Bill keeps APOC alive, boosts contribution limits

Posted: Wednesday, April 16, 2003

JUNEAU (AP) Gov. Frank Murkowski's administration has dropped a plan to do away with the Alaska Public Offices Commission. Instead, it's backing a bill that would double the amount of money people can give candidates and have APOC hold quicker hearings on election complaints.

The bill also would loosen the requirements for when people must register as lobbyists and would let lobbyists donate to campaigns outside their election districts.

It would do away with the requirement that candidates for municipal elections report contributions to APOC.

And, Senate Bill 119 would let the commission require candidates to submit reports electronically.

APOC Executive Director Brooke Miles said the bipartisan commission drafted the bill in concert with the administration.

The commission enthusiastically endorses this legislation,'' Miles told the Senate State Affairs Committee on Tuesday.

The Murkowski administration had earlier proposed saving $500,000 by eliminating the commission and having its work transferred to the Division of Elections and the Department of Law.

Steve Cleary of the Alaska Public Interest Research Group said he's glad the commission is not being eliminated, and is pleased with parts of the bill. But he's disturbed by the increase in contribution limits and by the move to let lobbyists give to campaigns outside their districts.

We're just scared that's going to allow lobbyists to lobby with one hand and donate with the other,'' Cleary said.

Those changes repeal elements of a 1996 campaign finance reform law adopted by the Legislature to replace a voter initiative on campaign funding that would have gone on the statewide ballot had the Legislature not acted.

Miles said the lobbyists would still not be allowed to host fund-raisers for candidates or serve as their campaign treasurers.

Department of Administration Commissioner Kevin Jardell said the increase in contribution limits is partly a reflection of inflation.

It's also an attempt to set more realistic contribution limits in hopes of discouraging people from putting their money into soft-money advertisements that cannot be regulated, he said.

The last campaign, we saw more money being expended with less disclosure,'' Jardell said.

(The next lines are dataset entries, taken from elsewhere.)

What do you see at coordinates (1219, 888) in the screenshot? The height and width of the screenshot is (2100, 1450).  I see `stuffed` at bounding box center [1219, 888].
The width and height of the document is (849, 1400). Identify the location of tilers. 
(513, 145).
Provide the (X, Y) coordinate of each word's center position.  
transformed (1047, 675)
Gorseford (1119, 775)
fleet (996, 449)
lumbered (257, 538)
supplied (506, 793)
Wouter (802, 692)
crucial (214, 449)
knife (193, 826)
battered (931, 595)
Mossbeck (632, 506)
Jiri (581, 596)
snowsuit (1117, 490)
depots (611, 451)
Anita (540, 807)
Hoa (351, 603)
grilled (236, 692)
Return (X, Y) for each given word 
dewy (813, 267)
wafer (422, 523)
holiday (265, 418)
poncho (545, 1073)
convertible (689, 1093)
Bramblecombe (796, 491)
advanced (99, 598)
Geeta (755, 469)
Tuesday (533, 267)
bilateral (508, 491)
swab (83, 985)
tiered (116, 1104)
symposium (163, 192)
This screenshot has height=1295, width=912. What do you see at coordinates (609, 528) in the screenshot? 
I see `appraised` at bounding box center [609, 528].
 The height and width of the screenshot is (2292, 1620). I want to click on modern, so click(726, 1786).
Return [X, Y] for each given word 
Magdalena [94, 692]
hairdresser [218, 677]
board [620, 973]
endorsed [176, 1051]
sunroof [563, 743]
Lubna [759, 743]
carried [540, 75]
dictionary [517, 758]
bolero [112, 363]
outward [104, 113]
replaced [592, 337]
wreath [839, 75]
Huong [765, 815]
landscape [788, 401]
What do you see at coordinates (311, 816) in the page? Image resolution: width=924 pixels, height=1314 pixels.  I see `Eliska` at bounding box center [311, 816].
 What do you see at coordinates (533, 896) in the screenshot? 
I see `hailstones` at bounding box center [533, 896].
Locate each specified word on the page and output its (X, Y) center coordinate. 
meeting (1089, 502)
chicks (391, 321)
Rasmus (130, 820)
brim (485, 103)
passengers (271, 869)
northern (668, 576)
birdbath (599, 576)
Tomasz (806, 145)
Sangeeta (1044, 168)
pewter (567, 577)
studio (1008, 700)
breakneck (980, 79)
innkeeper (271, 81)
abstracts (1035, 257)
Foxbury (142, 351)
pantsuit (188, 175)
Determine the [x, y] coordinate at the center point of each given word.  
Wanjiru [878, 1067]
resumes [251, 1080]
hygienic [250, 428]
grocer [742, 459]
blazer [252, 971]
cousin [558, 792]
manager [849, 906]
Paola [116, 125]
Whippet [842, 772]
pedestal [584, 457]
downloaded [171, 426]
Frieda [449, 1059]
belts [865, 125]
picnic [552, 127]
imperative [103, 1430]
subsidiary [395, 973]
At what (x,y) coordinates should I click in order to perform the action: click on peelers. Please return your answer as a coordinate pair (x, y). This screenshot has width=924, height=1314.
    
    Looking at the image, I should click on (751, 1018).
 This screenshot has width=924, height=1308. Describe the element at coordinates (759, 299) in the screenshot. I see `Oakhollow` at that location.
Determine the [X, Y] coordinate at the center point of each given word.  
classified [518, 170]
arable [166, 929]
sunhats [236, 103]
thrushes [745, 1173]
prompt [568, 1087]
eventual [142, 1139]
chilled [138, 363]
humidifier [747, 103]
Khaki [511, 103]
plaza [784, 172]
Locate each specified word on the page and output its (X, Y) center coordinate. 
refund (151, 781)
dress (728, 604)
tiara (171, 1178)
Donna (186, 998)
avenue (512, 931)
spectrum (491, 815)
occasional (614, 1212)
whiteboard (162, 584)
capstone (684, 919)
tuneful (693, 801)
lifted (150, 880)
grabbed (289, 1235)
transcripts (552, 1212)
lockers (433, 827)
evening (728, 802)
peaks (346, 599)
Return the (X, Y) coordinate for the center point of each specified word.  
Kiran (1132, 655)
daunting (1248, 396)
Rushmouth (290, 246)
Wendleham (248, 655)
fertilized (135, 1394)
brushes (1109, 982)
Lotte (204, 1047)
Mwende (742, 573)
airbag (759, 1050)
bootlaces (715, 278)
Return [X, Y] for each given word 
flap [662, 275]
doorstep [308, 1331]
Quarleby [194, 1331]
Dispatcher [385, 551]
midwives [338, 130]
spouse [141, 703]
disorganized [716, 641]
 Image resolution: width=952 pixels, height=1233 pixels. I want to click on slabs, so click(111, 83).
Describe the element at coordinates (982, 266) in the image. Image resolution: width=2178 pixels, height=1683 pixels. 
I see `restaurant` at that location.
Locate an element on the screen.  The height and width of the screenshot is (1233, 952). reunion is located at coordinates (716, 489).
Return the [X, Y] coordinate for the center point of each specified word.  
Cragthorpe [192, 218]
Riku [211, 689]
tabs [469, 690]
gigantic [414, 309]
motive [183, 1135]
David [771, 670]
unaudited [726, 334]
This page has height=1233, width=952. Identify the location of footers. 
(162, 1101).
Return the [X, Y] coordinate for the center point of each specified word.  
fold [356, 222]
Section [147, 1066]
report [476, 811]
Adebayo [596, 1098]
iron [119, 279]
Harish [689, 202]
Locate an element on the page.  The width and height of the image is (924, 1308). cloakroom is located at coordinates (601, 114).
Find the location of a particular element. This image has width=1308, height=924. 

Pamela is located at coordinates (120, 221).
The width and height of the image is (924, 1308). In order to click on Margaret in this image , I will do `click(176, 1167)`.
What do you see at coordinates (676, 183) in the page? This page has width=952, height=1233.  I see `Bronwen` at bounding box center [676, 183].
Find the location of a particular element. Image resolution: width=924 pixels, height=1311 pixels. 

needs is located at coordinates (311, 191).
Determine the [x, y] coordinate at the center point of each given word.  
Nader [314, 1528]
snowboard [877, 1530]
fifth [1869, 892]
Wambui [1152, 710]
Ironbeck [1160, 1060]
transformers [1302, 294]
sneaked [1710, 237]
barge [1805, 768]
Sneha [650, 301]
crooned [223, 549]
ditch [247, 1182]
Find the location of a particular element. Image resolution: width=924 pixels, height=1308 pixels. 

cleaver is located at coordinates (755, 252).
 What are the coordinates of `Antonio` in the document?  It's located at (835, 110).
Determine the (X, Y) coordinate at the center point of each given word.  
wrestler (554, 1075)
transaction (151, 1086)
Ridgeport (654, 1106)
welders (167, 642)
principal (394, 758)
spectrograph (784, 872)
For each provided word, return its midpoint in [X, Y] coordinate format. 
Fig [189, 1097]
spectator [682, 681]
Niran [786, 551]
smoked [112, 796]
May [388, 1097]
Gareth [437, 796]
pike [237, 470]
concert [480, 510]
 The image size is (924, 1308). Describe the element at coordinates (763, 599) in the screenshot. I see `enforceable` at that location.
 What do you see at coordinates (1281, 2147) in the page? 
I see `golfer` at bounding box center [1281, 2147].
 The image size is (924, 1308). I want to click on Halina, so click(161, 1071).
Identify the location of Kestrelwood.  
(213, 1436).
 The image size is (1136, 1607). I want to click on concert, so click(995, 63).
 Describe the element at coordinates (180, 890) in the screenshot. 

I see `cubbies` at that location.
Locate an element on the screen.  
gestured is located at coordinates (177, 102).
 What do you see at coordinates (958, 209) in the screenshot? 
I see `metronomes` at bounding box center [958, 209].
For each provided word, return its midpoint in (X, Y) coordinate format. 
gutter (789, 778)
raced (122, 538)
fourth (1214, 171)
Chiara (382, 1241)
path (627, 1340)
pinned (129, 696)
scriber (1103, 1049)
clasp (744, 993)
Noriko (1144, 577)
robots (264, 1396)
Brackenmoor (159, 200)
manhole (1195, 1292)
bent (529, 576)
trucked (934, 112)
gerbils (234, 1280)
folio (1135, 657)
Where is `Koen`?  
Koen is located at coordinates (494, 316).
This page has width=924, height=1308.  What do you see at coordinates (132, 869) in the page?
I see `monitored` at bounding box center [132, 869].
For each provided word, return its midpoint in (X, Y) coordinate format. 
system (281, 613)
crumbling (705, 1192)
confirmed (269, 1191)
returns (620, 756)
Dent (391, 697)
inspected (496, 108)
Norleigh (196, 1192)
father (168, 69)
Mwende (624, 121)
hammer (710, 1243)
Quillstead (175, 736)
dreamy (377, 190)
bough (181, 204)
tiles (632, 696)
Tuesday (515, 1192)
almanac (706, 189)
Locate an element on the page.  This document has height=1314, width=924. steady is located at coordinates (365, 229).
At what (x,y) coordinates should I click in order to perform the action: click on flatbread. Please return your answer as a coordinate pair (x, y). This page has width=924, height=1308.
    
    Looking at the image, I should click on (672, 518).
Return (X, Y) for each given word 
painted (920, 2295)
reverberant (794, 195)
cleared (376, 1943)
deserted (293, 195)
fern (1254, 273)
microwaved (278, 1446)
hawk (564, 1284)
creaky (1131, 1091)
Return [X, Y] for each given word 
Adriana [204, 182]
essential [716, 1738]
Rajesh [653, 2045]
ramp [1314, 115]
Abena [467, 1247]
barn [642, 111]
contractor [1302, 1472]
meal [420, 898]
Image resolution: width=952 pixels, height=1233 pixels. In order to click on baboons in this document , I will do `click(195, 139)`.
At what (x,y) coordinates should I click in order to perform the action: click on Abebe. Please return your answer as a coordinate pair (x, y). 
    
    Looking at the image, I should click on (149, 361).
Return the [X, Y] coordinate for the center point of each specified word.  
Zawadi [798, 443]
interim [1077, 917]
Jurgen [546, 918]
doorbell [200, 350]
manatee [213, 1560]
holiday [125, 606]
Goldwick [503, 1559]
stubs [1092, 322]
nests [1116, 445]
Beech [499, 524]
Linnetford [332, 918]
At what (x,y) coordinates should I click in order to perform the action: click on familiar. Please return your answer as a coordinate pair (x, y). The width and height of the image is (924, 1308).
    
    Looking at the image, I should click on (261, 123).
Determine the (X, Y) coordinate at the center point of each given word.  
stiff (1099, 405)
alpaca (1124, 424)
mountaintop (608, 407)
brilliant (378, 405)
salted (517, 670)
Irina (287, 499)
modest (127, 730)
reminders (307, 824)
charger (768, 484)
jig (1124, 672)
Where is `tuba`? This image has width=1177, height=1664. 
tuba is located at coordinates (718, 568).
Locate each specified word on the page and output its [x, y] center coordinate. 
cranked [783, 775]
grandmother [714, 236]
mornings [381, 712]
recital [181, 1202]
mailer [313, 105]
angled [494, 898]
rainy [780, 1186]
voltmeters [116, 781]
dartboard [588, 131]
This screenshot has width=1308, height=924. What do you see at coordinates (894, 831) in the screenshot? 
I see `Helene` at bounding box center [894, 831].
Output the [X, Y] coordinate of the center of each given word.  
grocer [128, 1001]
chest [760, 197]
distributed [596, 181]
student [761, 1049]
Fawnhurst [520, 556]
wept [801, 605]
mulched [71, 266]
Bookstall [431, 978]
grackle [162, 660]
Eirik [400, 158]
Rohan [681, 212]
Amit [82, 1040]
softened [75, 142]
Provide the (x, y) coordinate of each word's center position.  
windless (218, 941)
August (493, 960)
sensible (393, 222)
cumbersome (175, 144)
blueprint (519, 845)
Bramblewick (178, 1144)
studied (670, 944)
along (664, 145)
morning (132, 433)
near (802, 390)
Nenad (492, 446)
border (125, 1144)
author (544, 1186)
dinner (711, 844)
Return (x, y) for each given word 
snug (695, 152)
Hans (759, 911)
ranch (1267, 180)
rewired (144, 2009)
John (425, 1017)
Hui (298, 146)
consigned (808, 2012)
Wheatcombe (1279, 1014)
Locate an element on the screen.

A lot of it was pushed outside.''

The bill would:

- Raise from $500 to $1,000 a year the amount an individual can give a candidate or political action committee;

- Raise from $5,000 to $10,000 a year the amount an individual can give a political party to influence elections.

- Raise from $1,000 to $5,000 a year the amount a political action committee can contribute to a candidate.

- Raise from $1,000 to $10,000 a year the amount a political action committee can contribute to a political party.

- Raise from $500 to $1,000 a year the amount a nonprofit group, such as Alaska Conservation Voters, can contribute to a candidate, political action committee or political party.

The bill would also allow APOC to expedite hearings on election complaints if the alleged violations could materially affect the outcome of an election and cause irreparable harm. APOC would have the power to issue cease and desist orders in such cases.

The measure also sets deadlines for APOC to respond to complaints that don't receive expedited treatment.

Those provisions are intended to address Murkowski's contention that APOC should be eliminated because the commission acts so slowly that elections have been decided by the time it issues decisions on complaints.

Miles said the commission should be able to make those changes without an increase in its budget because it will save staff time once candidates are required to submit reports electronically.

The administration has requested $450,000 in the coming year's budget to upgrade APOC's computer system so it can require electronic reports.

Miles guessed the commission might also save $5,000 or more a year by no longer handling municipal election reporting requirements.

The bill also changes the definition of a lobbyist. Currently, a person who is paid to spend more than four hours in a 30-day period trying to influence the Legislature or administration must register as a lobbyist. Under the bill, such people would not have to register unless they spent more than 16 hours in a month lobbying.

The bill also loosens financial disclosure requirements for legislators. Now they must disclose most sources of income over $1,000 and gifts over $250. The bill would raise the level at which they must make a disclosure to $10,000 for most sources of income and $500 for gifts.

The bill passed the State Affairs Committee on Tuesday and now goes to the Senate Finance Committee.